Les six films que Rossellini et Bergman tourneront ensemble sont autant de magnifiques mises à l’épreuve où la fiction conjure, hystérise et repasse à travers les motifs de la vie de l’actrice, révélant la nature fondamentalement sado-masochiste de leur collaboration. Par la fiction, Bergman traversera une série d’épreuves moralement éprouvantes, et c’est toujours au bord de l’harassement moral le plus complet qu’a lieu l’épiphanie rédemptrice (Stromboli, La Peur, Voyage en Italie). Pécheresse, Bergman inspirera pourtant régulièrement des figures de sainte détenant le secret d’un amour extatique que les tenants masculins de la rationalité tenteront de quadriller – Rossellini pressent chez l’actrice la même chose que Hitchcock.

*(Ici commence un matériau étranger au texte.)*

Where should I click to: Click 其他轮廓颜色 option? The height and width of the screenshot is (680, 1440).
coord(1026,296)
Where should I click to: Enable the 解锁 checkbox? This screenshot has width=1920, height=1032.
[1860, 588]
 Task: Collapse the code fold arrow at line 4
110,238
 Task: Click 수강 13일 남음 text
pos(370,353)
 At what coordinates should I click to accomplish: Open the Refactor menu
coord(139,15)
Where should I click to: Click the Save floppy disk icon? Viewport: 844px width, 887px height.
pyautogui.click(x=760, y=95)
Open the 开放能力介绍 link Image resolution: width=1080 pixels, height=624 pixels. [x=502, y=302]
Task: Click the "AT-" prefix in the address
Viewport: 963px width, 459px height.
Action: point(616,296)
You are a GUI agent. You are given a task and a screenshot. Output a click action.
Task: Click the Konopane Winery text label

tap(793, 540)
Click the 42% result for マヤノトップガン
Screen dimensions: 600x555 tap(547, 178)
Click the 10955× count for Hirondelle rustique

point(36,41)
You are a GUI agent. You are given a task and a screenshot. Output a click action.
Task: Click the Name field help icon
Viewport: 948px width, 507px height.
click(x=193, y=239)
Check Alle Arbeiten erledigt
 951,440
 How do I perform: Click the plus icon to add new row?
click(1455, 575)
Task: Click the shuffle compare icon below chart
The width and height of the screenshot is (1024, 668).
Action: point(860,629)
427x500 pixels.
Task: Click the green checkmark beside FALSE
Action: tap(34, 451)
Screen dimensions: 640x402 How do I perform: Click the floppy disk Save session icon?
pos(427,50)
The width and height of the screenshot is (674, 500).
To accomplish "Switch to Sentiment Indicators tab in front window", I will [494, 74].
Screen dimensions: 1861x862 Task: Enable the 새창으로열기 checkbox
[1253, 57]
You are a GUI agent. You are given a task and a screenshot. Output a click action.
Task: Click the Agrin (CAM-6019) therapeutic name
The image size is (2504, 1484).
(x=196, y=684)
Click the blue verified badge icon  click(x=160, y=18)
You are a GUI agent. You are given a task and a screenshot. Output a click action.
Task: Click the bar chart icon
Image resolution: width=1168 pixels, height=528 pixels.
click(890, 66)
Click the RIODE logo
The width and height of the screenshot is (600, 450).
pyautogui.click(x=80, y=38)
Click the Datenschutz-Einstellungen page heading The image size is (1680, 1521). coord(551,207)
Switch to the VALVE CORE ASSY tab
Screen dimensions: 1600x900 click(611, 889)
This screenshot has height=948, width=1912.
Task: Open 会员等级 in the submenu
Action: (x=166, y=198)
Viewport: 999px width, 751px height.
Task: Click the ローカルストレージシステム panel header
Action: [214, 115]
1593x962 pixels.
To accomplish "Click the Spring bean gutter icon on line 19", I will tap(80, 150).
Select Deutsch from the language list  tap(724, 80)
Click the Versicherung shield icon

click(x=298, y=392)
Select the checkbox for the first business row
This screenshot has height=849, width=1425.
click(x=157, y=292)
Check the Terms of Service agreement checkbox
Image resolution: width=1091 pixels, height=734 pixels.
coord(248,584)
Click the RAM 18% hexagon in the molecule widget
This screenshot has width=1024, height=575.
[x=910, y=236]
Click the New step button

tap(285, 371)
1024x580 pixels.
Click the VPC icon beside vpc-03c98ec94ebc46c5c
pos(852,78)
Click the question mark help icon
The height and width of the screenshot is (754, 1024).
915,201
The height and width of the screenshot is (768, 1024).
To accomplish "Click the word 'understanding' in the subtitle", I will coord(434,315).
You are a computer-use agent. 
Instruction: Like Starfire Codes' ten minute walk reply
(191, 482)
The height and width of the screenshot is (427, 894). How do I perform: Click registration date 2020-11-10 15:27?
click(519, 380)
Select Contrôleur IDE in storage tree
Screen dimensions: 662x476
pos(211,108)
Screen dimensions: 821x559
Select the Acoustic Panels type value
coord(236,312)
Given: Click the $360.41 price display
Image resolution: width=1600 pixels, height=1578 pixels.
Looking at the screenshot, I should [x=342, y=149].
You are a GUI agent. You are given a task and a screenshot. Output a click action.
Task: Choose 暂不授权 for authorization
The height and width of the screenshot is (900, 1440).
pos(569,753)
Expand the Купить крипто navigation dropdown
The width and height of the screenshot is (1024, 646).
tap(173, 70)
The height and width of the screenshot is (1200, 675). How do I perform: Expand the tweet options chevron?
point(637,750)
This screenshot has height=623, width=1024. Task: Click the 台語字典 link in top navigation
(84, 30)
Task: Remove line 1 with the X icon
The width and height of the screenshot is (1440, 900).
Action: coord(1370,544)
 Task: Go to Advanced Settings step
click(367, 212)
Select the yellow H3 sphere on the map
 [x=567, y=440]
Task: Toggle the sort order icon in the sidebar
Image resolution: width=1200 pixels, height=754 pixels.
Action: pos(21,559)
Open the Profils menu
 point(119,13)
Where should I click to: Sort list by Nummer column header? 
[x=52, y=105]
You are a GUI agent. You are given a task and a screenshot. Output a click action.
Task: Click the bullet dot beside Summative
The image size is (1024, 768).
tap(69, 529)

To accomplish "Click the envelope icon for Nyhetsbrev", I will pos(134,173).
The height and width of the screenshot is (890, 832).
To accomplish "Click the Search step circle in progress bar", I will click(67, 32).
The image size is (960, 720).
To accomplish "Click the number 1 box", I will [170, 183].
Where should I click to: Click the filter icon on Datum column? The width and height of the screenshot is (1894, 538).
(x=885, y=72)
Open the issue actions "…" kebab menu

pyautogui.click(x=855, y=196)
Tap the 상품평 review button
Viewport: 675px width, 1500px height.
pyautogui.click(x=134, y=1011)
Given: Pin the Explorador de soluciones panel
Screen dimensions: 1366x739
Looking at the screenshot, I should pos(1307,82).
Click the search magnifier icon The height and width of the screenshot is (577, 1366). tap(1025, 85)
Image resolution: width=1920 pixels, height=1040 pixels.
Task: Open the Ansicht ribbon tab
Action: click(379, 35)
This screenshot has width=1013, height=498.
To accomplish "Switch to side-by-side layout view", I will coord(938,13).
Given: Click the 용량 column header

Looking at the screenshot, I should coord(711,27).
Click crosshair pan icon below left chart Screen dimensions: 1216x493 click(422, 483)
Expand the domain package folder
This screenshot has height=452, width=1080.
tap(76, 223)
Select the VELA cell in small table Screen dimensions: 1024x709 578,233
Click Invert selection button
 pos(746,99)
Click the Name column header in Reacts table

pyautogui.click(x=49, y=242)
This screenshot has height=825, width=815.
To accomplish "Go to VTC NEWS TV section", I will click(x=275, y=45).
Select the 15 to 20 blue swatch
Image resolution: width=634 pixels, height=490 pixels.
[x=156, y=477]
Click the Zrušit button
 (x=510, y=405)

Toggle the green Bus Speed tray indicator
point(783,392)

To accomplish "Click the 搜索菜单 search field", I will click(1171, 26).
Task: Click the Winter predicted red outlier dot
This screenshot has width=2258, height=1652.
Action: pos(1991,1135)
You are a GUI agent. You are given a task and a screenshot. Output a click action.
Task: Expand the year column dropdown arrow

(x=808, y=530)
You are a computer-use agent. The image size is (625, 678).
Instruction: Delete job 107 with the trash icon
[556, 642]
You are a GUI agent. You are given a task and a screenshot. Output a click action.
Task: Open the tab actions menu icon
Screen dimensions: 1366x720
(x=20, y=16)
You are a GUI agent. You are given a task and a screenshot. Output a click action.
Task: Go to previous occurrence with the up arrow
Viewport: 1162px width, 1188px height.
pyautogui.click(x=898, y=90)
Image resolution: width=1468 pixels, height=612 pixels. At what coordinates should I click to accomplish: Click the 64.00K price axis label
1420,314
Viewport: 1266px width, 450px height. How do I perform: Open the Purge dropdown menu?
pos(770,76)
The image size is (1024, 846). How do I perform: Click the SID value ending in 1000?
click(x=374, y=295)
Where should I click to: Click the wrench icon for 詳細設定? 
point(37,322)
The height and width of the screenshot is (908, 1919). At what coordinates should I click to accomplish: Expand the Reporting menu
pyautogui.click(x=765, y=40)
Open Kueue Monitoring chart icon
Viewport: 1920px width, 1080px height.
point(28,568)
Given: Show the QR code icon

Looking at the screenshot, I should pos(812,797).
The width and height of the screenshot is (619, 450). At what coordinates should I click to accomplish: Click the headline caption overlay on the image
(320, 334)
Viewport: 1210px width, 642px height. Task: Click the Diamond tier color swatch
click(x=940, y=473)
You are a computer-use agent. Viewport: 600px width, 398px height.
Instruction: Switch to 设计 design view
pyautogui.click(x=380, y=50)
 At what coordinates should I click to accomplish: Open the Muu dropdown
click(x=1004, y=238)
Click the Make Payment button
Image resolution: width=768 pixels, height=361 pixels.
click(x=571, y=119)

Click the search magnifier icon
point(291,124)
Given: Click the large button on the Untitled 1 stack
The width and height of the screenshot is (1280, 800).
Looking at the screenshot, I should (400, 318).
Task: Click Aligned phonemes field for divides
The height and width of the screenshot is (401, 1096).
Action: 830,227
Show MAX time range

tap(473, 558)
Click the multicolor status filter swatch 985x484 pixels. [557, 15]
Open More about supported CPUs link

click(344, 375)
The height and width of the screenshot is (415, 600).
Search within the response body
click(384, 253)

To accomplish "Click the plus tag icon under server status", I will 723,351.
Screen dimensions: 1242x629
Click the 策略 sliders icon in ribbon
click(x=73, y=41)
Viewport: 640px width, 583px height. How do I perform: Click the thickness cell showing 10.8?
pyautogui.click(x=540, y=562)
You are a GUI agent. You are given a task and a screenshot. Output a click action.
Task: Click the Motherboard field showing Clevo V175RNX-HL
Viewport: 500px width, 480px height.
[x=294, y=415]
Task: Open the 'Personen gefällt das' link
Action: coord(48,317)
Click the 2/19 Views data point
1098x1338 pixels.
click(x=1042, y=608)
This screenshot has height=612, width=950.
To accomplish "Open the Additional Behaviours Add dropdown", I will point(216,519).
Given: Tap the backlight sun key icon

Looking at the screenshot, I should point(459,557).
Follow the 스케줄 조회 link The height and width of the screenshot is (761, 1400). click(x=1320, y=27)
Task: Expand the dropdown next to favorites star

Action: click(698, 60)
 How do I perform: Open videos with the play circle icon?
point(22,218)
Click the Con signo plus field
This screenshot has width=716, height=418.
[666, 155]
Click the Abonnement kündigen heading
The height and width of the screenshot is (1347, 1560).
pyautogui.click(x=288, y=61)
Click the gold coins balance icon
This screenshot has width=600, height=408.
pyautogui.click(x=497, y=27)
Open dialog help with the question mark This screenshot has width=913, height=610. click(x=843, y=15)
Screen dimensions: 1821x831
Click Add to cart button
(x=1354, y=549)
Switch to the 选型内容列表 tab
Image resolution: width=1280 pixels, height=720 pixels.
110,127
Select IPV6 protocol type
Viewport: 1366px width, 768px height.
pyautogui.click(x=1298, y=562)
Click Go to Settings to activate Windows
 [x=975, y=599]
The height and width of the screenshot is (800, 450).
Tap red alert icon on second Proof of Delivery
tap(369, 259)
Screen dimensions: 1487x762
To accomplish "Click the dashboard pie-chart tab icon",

Cette sainteté souvent suspectée de folie s’exprimera de la façon la plus pure dans la véritable obsession de Bergman pour la figure de Jeanne d’Arc, qu’elle jouera plusieurs fois au théâtre comme au cinéma : d’abord pour Victor Fleming puis avec Rossellini dans Jeanne au bûcher, captation de l’oratorio de Claudel, ainsi que dans Europe 51, réécriture moderne du mythe.
Retour à Hollywood
1957 marquera son retour aux États-Unis, qui l’accueillent à bras ouverts après l’avoir violemment vilipendée. Comme beaucoup d’actrices de l’âge d’or, elle accompagnera dans sa belle mort le Hollywood classique, tout en poursuivant intensivement une carrière théâtrale et télévisuelle. Elle tournera deux grands films avant l’arrivée des années 1960 : le flamboyant Indiscreet (Indiscret, 1957) de Stanley Donen et Elena et les hommes (1956) de Jean Renoir, qui s’était promis d’attendre que sa carrière soit sur le déclin pour tourner avec elle. Ces deux films ont pour point commun de se mettre au diapason de l’actrice en lui laissant toute la place pour irradier. Chez Renoir, Bergman devient le vecteur d’un hédonisme lumineux en interprétant Elena Sorokovska, une princesse polonaise au grand cœur, investie de la mission quasi magique de pousser certains hommes à accomplir leur vocation. C’est enfin Bergman qui dicte son rythme au film et non plus l’inverse : c’est elle qui fera triompher l’amour et la libido sur les ambitions, elle qui contaminera enfin ce monde d’hommes. La morale renoirienne trouve en Ingrid Bergman la parfaite complice de son épanouissement.
En dehors de ces exceptions, le corps d’Ingrid Bergman, après avoir plané sur les cimes d’un classicisme adamantin, traversera la vulgarité « cartoonesque » de la télévision et la déliquescence du cinéma américain des années 1960 où sa performance, bien que souvent passionnante, est cantonnée à des rôles de jeune femme débonnaire (The Inn of Sixth Happiness / L’Auberge du sixième bonheur, Cactus Flower / Fleur de cactus). Il manque dans ces films le regard de grands cinéastes pour modeler ce torrent de bonté, seul A Matter of Time (Nina) de Minnelli arrivant justement à se faire le commentaire de ce lent crépuscule hollywoodien.
La filmographie d’Ingrid Bergman se concluera par un retour en Suède. En 1978, elle tourne Höstsonaten (Sonate d’automne) avec Ingmar Bergman, où elle incarne une grande pianiste qui revient en Suède après avoir fait passer sa carrière avant ses filles. Sonate d’automne peut être perçu comme la suite d’Intermezzo, film qu’elle tourna deux fois et qui fit la transition entre sa carrière suédoise et hollywoodienne. Ingrid Bergman succomba à un cancer en 1982 à l’âge de soixante-sept ans. Ce dernier grand film douloureux, où se devine le sadisme fasciné de son réalisateur démontra une dernière fois qu’à la politique de l’auteur devait toujours résister celle d’une grande actrice.